[Word and element pointing items]
begin

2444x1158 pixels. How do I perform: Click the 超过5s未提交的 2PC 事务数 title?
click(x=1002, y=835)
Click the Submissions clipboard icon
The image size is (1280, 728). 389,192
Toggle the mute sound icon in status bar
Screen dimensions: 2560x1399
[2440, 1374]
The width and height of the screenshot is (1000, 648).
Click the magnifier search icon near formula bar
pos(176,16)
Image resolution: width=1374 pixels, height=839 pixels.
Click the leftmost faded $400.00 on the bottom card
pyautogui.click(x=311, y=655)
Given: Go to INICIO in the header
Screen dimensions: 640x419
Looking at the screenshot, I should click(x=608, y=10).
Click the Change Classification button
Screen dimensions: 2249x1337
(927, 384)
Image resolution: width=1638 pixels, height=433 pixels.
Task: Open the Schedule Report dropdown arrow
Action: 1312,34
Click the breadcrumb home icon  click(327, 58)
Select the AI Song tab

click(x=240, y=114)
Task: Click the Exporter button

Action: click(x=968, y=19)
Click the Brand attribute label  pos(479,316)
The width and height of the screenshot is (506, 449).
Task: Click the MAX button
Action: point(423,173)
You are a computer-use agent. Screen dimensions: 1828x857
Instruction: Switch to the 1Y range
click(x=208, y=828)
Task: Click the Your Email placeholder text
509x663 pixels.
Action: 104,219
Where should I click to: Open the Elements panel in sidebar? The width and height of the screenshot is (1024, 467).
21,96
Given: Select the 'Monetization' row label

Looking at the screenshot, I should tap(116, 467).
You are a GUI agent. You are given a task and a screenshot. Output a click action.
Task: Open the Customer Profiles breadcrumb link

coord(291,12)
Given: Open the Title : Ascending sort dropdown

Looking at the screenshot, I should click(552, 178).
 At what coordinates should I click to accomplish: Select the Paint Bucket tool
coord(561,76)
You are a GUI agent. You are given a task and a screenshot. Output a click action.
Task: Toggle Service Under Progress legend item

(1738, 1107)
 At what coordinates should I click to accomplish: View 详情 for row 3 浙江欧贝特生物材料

end

WORK INSTRUCTIONS
Express the stretch from the start of the items through the line containing "[2440, 1374]" as a JSON list of strings with one string per line, skipping any blank lines.

SOLUTION FOR THIS EXERCISE
[
  "2444x1158 pixels. How do I perform: Click the 超过5s未提交的 2PC 事务数 title?",
  "click(x=1002, y=835)",
  "Click the Submissions clipboard icon",
  "The image size is (1280, 728). 389,192",
  "Toggle the mute sound icon in status bar",
  "Screen dimensions: 2560x1399",
  "[2440, 1374]"
]